Illustration of Memristor

1971 Memristor

The book of science

Tom Sharp

Leon Chua electromagnetism Illustration of Memristor


A memristor is supposed to remember, even across periods without power, how much current flowed in what direction through it. Thin films of oxygen-depleted titanium dioxide between titanium and platinum electrodes. Doped polymer dielectric-like materials. Thin films of molybdenum oxide and molybdenum disulfide between silver electrodes on a plastic foil. Transition metal dichalcogenide monolayers forming a vertical metal-insulator-metal device. Thin ferroelectric barrier sandwiched between two metallic electrodes.

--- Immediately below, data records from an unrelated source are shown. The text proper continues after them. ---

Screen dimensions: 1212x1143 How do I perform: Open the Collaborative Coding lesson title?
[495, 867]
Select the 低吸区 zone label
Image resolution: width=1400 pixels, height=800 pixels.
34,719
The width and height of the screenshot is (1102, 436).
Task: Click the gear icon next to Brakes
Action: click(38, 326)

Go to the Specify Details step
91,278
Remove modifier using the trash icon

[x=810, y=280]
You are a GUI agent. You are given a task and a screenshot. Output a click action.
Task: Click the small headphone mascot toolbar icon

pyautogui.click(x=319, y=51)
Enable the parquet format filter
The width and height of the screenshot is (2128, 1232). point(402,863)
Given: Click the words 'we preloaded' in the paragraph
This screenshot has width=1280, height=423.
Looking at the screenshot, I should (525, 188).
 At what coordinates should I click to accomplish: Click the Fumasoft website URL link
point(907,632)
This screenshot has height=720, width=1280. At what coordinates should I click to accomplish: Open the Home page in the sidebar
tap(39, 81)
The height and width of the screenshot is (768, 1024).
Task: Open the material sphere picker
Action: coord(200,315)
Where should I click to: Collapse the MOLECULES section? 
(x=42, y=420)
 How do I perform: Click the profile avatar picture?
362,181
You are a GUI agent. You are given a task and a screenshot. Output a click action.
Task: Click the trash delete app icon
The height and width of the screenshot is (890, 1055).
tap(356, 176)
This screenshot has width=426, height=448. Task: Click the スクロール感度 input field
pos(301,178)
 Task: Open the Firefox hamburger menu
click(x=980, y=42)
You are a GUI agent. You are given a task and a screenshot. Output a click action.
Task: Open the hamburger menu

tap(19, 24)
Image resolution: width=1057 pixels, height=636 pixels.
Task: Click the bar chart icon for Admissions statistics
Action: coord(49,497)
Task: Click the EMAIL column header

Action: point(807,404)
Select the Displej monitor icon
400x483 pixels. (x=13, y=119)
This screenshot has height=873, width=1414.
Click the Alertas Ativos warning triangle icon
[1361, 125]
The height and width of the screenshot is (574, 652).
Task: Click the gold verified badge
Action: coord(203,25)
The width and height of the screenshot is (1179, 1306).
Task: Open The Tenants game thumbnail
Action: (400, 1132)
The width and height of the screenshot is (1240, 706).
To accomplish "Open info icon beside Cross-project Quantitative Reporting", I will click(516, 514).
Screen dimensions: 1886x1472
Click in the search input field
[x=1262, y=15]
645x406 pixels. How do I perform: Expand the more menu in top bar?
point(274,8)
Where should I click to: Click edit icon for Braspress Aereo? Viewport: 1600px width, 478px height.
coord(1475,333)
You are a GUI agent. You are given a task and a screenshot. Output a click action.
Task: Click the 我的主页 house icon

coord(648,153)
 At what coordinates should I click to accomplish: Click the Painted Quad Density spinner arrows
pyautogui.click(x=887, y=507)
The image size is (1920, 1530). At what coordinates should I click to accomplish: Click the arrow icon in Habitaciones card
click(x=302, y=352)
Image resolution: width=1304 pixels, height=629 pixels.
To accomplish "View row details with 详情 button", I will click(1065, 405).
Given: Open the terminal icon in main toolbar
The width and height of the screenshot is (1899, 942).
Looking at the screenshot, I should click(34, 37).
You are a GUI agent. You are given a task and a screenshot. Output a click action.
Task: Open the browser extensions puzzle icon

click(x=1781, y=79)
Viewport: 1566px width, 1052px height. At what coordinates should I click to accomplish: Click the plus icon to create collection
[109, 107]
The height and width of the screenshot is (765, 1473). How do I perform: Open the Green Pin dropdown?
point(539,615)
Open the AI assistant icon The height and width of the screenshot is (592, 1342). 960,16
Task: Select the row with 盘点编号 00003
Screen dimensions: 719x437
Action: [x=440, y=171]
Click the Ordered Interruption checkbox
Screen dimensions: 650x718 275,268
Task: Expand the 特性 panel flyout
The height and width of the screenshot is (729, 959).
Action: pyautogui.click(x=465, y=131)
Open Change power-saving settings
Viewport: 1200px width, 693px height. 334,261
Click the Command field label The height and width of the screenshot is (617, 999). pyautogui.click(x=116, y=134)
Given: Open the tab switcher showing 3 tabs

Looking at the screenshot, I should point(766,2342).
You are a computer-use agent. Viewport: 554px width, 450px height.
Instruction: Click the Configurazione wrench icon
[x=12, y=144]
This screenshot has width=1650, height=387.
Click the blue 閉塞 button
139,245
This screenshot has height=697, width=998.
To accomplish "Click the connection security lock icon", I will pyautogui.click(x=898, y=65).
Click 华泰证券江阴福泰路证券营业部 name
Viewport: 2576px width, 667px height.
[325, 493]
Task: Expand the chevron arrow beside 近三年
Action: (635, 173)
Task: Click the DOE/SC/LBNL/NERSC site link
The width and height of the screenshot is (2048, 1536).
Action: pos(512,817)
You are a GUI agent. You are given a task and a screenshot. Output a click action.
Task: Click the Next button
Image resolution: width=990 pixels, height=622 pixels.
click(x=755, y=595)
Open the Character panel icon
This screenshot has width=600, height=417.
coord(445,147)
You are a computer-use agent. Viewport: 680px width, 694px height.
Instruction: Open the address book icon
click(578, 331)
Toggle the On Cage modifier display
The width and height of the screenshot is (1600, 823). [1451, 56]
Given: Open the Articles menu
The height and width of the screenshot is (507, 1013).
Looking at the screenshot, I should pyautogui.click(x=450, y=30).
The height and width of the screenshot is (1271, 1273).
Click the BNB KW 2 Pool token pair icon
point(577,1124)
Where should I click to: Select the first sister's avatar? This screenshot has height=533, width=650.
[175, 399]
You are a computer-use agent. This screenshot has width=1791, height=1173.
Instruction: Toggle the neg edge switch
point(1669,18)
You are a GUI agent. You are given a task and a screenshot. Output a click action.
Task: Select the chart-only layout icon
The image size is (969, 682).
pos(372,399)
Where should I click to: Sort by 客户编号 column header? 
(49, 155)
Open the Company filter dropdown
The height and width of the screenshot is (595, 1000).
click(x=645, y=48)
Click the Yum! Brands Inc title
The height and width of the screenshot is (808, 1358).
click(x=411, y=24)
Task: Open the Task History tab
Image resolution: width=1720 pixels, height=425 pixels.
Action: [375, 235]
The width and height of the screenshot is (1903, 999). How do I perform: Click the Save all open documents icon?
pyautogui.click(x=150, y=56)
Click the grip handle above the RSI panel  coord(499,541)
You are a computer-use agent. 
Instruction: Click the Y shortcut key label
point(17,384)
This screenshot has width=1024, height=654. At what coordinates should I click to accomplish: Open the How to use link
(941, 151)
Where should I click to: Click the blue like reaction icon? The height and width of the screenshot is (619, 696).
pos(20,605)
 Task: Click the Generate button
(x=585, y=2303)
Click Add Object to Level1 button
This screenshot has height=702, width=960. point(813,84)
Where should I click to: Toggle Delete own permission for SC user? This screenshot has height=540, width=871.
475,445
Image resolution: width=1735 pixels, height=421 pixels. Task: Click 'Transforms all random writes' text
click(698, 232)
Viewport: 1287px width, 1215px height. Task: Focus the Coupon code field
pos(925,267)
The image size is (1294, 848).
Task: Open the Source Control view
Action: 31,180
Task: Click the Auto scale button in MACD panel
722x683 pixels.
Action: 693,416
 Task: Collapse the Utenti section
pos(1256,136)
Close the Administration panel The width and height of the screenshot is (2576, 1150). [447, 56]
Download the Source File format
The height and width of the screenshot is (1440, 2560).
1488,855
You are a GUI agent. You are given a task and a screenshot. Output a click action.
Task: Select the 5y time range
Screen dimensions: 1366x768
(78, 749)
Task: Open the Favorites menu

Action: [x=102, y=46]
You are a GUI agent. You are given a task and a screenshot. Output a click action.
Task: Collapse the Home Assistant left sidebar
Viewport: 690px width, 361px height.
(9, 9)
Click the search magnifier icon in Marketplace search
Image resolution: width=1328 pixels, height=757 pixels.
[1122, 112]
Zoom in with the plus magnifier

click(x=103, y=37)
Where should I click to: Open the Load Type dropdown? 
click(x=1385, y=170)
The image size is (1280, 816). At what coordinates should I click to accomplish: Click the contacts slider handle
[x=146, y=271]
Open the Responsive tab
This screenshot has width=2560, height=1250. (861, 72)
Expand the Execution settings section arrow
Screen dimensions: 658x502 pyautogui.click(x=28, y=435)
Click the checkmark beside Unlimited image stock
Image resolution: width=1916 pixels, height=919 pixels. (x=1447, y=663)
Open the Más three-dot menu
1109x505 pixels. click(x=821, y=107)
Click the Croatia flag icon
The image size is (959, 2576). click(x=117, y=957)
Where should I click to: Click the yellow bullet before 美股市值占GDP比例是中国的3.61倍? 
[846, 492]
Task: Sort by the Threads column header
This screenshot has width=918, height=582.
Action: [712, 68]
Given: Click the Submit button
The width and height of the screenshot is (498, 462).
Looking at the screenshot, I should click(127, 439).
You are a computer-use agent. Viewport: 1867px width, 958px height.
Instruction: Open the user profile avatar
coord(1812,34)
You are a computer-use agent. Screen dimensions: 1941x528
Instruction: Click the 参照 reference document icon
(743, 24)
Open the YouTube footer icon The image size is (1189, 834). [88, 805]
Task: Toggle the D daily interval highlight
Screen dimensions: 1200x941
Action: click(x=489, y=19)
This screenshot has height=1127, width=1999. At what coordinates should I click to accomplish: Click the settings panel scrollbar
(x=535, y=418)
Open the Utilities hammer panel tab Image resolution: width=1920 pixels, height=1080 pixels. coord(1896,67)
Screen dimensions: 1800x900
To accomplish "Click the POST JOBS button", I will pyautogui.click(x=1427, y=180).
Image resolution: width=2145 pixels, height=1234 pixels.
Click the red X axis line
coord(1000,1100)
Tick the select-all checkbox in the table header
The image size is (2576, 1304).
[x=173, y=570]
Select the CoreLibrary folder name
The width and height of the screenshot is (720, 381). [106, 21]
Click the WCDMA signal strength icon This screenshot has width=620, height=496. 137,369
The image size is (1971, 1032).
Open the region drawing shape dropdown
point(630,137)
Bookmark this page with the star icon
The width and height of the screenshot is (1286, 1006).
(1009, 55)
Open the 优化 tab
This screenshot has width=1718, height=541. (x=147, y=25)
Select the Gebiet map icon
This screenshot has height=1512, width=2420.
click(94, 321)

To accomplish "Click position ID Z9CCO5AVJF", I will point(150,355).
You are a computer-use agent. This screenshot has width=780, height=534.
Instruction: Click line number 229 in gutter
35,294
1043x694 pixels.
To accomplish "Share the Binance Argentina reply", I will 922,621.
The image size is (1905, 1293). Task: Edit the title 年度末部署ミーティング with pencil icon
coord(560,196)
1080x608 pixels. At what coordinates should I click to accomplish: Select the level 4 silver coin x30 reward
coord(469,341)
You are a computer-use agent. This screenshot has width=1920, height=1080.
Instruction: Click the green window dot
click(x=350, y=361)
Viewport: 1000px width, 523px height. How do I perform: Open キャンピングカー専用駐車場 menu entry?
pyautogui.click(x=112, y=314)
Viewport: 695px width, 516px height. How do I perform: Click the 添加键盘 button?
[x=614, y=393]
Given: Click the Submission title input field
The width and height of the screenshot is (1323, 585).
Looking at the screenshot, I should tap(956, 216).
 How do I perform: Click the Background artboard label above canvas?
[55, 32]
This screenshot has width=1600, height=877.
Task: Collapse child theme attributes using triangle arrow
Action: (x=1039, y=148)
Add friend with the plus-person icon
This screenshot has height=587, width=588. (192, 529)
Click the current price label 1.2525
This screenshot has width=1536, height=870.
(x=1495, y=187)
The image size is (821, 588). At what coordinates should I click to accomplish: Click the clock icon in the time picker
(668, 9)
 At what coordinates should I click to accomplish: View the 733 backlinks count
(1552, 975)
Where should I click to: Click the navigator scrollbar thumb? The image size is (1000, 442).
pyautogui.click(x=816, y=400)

Vertically aligned carbon nanotubes with non-uniform elastic strain and piezoelectric field changes. Movable wall between magnetized domains with different spins. Germanium selenium layers separated by a silver layer with tungsten electrodes. Devices using memristors could replace transistors and, with greater density, speed, and energy economy, form non-volatile dynamic random-access memories.

Non-linear symmetry

The non-linear resistor dynamically relates voltage to current dv = R di The non-linear capacitor dynamically relates charge to voltage dq = C dv The non-linear inductor dynamically relates magnetic flux to current dφ = L di The non-linear memristor must exist to dynamically relate magnetic flux to charge dφ = M dq

Ideal memristor

The ideal memristor will never exist as a working device but inevitably exhibit capacitance and resistance. Similarly, we struggle to relate daily and hourly compromising without abandoning our dreams.

Forty-seven years later, technology companies are still working on ways to commercialize Leon Chua’s invention of the memrister. Some scientists assert that devices that are now in development are not real memristors at all.